E poi il rapporto con la morte, da cui si evince il potere tutto curativo e di liberazione che solo l'horror sa mettere in gioco. È Lucas che deve affrontare il distacco dalla figura materna, e in questa elaborazione del lutto, avvicinarsi a Shirin. E se Il Sesto Senso è stato il film che più ha saputo ragionare elegantemente sull'accettazione della morte, per rimanere in un'ambientazione svedese di un horror più recente, non possiamo invece non pensare alla giovane Dani di Midsommar, il cui viaggio nell'incubo inizia proprio con un lutto inaffrontabile, che di fatto si fa come presagio di una tragedia inevitabile, di cui la ragazza è l'unica a riconoscerne le prime avvisaglie. E anche qui, in The Other Side, viene scelta una donna come figura in grado di cogliere e affrontare la verità dei fatti, di lottare contro la paura. L'unica che abbia il coraggio combattere, andando contro al dire comune di un piccolo paesino e al compagno stesso. Insomma, ciò che forse risulta più interessante nel film diretto da Tord Danielsson e Oskar Mellander, è come nella sua basilarità riveli gli stilemi classici dell'horror, che lavorando principalmente sul concetto di paura e mettendoci di fronte alle nostre angosce, è un genere teso prima di tutto all'elaborazione...Un vero e proprio percorso di cura attraverso l'immagine terrificante.

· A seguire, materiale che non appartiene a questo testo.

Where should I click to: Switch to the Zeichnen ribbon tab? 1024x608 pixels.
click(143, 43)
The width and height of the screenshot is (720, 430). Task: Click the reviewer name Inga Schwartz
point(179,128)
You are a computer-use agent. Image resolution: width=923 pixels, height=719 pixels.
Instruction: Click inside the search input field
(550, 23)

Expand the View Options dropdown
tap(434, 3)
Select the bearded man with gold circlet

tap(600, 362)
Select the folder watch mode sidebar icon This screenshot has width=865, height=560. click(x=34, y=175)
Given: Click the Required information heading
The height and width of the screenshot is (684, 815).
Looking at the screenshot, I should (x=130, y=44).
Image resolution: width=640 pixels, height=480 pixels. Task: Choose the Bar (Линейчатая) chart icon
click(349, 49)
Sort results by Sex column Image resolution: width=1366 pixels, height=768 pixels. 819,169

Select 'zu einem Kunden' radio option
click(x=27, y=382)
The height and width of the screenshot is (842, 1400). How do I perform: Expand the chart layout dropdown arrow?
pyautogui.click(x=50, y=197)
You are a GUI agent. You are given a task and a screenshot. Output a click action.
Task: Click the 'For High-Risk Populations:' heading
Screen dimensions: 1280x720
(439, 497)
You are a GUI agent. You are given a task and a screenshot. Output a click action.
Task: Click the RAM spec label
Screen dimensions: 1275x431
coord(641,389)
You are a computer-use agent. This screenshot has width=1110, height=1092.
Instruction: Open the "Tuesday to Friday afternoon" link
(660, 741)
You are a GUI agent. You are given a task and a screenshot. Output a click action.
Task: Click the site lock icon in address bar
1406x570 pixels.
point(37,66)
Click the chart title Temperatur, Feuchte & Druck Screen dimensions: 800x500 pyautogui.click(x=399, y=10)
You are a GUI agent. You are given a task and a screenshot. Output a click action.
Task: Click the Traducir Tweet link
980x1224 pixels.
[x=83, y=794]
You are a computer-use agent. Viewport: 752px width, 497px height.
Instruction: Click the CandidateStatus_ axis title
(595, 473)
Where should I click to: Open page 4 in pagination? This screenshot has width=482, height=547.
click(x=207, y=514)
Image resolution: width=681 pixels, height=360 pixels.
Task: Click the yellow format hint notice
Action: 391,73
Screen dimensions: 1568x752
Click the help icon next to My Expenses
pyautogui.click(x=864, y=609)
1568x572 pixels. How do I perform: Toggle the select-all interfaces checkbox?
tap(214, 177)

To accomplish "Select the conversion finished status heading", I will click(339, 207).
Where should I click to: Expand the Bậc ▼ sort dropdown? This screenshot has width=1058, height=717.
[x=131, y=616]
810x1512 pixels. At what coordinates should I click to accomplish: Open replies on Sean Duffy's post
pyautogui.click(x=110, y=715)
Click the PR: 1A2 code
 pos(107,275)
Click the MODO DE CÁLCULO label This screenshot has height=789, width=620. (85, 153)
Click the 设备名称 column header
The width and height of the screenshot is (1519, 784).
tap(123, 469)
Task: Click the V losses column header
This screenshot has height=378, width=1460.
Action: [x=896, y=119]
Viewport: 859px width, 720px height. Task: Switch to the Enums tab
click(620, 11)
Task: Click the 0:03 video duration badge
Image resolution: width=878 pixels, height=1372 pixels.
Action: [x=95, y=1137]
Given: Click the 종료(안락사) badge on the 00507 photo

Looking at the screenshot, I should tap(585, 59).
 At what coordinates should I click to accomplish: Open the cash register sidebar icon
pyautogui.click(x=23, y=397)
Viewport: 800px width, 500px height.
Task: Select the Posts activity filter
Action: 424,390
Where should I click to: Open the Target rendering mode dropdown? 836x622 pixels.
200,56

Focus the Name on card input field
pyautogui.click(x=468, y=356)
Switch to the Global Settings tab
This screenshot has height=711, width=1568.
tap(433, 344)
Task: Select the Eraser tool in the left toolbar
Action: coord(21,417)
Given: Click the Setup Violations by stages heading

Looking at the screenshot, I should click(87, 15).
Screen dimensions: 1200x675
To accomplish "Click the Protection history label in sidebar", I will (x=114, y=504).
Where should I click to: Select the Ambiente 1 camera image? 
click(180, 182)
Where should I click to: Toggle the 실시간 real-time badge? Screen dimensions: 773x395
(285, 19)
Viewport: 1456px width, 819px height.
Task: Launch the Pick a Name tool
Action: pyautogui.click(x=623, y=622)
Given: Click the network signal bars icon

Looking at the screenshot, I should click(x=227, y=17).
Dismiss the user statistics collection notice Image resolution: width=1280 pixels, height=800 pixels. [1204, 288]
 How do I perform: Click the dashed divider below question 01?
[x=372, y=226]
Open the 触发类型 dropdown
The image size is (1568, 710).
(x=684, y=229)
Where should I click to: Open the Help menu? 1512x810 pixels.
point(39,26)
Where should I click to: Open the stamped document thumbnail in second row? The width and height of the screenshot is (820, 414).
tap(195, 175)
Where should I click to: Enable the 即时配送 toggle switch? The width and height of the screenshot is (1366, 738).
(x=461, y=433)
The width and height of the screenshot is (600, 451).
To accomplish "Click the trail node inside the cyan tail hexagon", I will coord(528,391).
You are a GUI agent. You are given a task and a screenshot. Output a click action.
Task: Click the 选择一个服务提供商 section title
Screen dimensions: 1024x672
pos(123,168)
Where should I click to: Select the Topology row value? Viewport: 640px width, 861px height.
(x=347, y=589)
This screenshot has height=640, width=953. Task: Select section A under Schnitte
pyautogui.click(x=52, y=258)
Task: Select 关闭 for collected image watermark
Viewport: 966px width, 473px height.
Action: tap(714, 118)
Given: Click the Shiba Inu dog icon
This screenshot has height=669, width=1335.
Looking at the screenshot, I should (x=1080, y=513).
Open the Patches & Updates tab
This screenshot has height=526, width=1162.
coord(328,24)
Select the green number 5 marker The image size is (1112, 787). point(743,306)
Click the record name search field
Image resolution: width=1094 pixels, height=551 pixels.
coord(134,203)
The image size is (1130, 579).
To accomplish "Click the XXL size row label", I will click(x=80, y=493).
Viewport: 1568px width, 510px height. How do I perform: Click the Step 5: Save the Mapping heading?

Horror camomilla venuto dalla Svezia, che vorrebbe spaventarci a morte e invece ci fa appena bubusette. Perché lo stereotipo della casa infestata dallo spettro di un morto bisbetico risulta stilizzato fin quasi alla scarnificazione: uno schema così abusato, per funzionare ancora, avrebbe bisogno di un'overdose di effettacci, mentre qui, al contrario, è ridotto all'essenziale.